• **YOUR TASK**:
Please format the records below as a JSON list of strings, with one string for each line and no entries for blank lines.

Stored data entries

------

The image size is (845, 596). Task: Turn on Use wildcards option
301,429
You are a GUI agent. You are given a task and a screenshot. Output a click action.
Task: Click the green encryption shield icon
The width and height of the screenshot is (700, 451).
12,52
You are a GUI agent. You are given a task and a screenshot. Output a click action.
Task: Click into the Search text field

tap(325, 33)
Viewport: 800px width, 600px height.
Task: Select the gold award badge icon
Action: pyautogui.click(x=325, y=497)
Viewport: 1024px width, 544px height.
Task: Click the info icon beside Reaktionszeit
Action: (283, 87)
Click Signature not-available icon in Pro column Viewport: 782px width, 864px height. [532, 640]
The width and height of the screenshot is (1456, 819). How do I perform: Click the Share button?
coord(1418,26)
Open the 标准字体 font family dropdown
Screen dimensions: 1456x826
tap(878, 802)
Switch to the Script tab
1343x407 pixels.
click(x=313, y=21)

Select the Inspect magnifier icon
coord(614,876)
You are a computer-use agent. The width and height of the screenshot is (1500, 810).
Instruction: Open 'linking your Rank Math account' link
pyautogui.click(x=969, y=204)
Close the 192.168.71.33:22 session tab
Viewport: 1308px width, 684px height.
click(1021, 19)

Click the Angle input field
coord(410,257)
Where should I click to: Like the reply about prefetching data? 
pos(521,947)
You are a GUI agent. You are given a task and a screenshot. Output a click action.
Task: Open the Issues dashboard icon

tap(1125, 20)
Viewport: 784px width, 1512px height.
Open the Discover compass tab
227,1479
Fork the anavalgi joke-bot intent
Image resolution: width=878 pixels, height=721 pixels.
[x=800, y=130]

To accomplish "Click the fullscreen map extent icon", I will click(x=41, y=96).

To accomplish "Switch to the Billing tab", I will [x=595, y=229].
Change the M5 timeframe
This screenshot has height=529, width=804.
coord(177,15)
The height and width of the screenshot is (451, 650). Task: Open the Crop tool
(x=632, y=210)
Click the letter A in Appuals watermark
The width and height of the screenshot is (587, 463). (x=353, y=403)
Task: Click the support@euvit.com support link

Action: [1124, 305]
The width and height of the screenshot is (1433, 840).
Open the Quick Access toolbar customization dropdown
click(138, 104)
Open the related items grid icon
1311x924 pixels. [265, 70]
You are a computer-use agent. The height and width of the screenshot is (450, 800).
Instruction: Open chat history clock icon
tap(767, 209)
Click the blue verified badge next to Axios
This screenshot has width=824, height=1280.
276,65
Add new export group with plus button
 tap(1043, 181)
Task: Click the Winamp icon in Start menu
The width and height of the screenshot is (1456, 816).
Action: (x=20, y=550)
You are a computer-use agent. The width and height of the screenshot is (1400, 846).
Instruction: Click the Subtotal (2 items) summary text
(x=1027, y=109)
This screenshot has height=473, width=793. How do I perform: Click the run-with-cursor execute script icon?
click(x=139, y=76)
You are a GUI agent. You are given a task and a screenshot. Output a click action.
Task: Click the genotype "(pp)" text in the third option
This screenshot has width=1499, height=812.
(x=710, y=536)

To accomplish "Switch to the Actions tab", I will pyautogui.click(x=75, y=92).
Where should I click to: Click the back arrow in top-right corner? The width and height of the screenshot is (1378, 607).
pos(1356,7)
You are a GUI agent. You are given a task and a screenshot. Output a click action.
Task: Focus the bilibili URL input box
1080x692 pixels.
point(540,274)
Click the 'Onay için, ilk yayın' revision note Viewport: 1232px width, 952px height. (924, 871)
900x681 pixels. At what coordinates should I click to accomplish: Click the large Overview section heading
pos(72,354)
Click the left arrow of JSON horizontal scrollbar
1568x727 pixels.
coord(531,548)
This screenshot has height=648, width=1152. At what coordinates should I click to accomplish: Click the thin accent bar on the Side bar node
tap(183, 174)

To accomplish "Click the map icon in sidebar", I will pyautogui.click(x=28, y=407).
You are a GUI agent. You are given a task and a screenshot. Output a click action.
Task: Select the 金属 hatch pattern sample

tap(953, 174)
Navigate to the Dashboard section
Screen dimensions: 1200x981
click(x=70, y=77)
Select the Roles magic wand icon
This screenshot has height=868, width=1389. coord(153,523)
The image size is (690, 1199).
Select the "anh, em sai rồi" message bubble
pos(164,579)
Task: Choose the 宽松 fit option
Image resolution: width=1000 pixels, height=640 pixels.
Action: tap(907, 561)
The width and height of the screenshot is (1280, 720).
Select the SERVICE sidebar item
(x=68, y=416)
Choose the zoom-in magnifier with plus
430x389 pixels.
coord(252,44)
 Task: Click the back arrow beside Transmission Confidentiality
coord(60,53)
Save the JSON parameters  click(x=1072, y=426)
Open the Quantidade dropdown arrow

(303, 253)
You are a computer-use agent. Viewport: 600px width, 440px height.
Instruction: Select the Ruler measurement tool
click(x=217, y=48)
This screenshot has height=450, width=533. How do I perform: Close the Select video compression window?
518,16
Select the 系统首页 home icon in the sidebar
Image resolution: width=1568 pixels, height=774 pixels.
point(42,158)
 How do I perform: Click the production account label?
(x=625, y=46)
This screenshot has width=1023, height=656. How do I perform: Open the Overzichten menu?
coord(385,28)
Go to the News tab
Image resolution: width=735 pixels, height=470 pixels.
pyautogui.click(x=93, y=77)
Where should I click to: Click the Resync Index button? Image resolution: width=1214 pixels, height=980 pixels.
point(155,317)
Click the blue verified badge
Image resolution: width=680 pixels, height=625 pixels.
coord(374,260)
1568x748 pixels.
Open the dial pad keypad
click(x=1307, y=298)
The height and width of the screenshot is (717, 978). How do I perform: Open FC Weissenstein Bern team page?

------

• **FULL ANSWER**:
[
  "The image size is (845, 596). Task: Turn on Use wildcards option",
  "301,429",
  "You are a GUI agent. You are given a task and a screenshot. Output a click action.",
  "Task: Click the green encryption shield icon",
  "The width and height of the screenshot is (700, 451).",
  "12,52",
  "You are a GUI agent. You are given a task and a screenshot. Output a click action.",
  "Task: Click into the Search text field",
  "tap(325, 33)",
  "Viewport: 800px width, 600px height.",
  "Task: Select the gold award badge icon",
  "Action: pyautogui.click(x=325, y=497)",
  "Viewport: 1024px width, 544px height.",
  "Task: Click the info icon beside Reaktionszeit",
  "Action: (283, 87)",
  "Click Signature not-available icon in Pro column Viewport: 782px width, 864px height. [532, 640]",
  "The width and height of the screenshot is (1456, 819). How do I perform: Click the Share button?",
  "coord(1418,26)",
  "Open the 标准字体 font family dropdown",
  "Screen dimensions: 1456x826",
  "tap(878, 802)",
  "Switch to the Script tab",
  "1343x407 pixels.",
  "click(x=313, y=21)",
  "Select the Inspect magnifier icon",
  "coord(614,876)",
  "You are a computer-use agent. The width and height of the screenshot is (1500, 810).",
  "Instruction: Open 'linking your Rank Math account' link",
  "pyautogui.click(x=969, y=204)",
  "Close the 192.168.71.33:22 session tab",
  "Viewport: 1308px width, 684px height.",
  "click(1021, 19)",
  "Click the Angle input field",
  "coord(410,257)",
  "Where should I click to: Like the reply about prefetching data? ",
  "pos(521,947)",
  "You are a GUI agent. You are given a task and a screenshot. Output a click action.",
  "Task: Open the Issues dashboard icon",
  "tap(1125, 20)",
  "Viewport: 784px width, 1512px height.",
  "Open the Discover compass tab",
  "227,1479",
  "Fork the anavalgi joke-bot intent",
  "Image resolution: width=878 pixels, height=721 pixels.",
  "[x=800, y=130]",
  "To accomplish \"Click the fullscreen map extent icon\", I will click(x=41, y=96).",
  "To accomplish \"Switch to the Billing tab\", I will [x=595, y=229].",
  "Change the M5 timeframe",
  "This screenshot has height=529, width=804.",
  "coord(177,15)",
  "The height and width of the screenshot is (451, 650). Task: Open the Crop tool",
  "(x=632, y=210)",
  "Click the letter A in Appuals watermark",
  "The width and height of the screenshot is (587, 463). (x=353, y=403)",
  "Task: Click the support@euvit.com support link",
  "Action: [1124, 305]",
  "The width and height of the screenshot is (1433, 840).",
  "Open the Quick Access toolbar customization dropdown",
  "click(138, 104)",
  "Open the related items grid icon",
  "1311x924 pixels. [265, 70]",
  "You are a computer-use agent. The height and width of the screenshot is (450, 800).",
  "Instruction: Open chat history clock icon",
  "tap(767, 209)",
  "Click the blue verified badge next to Axios",
  "This screenshot has width=824, height=1280.",
  "276,65",
  "Add new export group with plus button",
  " tap(1043, 181)",
  "Task: Click the Winamp icon in Start menu",
  "The width and height of the screenshot is (1456, 816).",
  "Action: (x=20, y=550)",
  "You are a computer-use agent. The width and height of the screenshot is (1400, 846).",
  "Instruction: Click the Subtotal (2 items) summary text",
  "(x=1027, y=109)",
  "This screenshot has height=473, width=793. How do I perform: Click the run-with-cursor execute script icon?",
  "click(x=139, y=76)",
  "You are a GUI agent. You are given a task and a screenshot. Output a click action.",
  "Task: Click the genotype \"(pp)\" text in the third option",
  "This screenshot has width=1499, height=812.",
  "(x=710, y=536)",
  "To accomplish \"Switch to the Actions tab\", I will pyautogui.click(x=75, y=92).",
  "Where should I click to: Click the back arrow in top-right corner? The width and height of the screenshot is (1378, 607).",
  "pos(1356,7)",
  "You are a GUI agent. You are given a task and a screenshot. Output a click action.",
  "Task: Focus the bilibili URL input box",
  "1080x692 pixels.",
  "point(540,274)",
  "Click the 'Onay için, ilk yayın' revision note Viewport: 1232px width, 952px height. (924, 871)",
  "900x681 pixels. At what coordinates should I click to accomplish: Click the large Overview section heading",
  "pos(72,354)",
  "Click the left arrow of JSON horizontal scrollbar",
  "1568x727 pixels.",
  "coord(531,548)",
  "This screenshot has height=648, width=1152. At what coordinates should I click to accomplish: Click the thin accent bar on the Side bar node",
  "tap(183, 174)",
  "To accomplish \"Click the map icon in sidebar\", I will pyautogui.click(x=28, y=407).",
  "You are a GUI agent. You are given a task and a screenshot. Output a click action.",
  "Task: Select the 金属 hatch pattern sample",
  "tap(953, 174)",
  "Navigate to the Dashboard section",
  "Screen dimensions: 1200x981",
  "click(x=70, y=77)",
  "Select the Roles magic wand icon",
  "This screenshot has height=868, width=1389. coord(153,523)",
  "The image size is (690, 1199).",
  "Select the \"anh, em sai rồi\" message bubble",
  "pos(164,579)",
  "Task: Choose the 宽松 fit option",
  "Image resolution: width=1000 pixels, height=640 pixels.",
  "Action: tap(907, 561)",
  "The width and height of the screenshot is (1280, 720).",
  "Select the SERVICE sidebar item",
  "(x=68, y=416)",
  "Choose the zoom-in magnifier with plus",
  "430x389 pixels.",
  "coord(252,44)",
  " Task: Click the back arrow beside Transmission Confidentiality",
  "coord(60,53)",
  "Save the JSON parameters  click(x=1072, y=426)",
  "Open the Quantidade dropdown arrow",
  "(303, 253)",
  "You are a computer-use agent. Viewport: 600px width, 440px height.",
  "Instruction: Select the Ruler measurement tool",
  "click(x=217, y=48)",
  "This screenshot has height=450, width=533. How do I perform: Close the Select video compression window?",
  "518,16",
  "Select the 系统首页 home icon in the sidebar",
  "Image resolution: width=1568 pixels, height=774 pixels.",
  "point(42,158)",
  " How do I perform: Click the production account label?",
  "(x=625, y=46)",
  "This screenshot has width=1023, height=656. How do I perform: Open the Overzichten menu?",
  "coord(385,28)",
  "Go to the News tab",
  "Image resolution: width=735 pixels, height=470 pixels.",
  "pyautogui.click(x=93, y=77)",
  "Where should I click to: Click the Resync Index button? Image resolution: width=1214 pixels, height=980 pixels.",
  "point(155,317)",
  "Click the blue verified badge",
  "Image resolution: width=680 pixels, height=625 pixels.",
  "coord(374,260)",
  "1568x748 pixels.",
  "Open the dial pad keypad",
  "click(x=1307, y=298)",
  "The height and width of the screenshot is (717, 978). How do I perform: Open FC Weissenstein Bern team page?"
]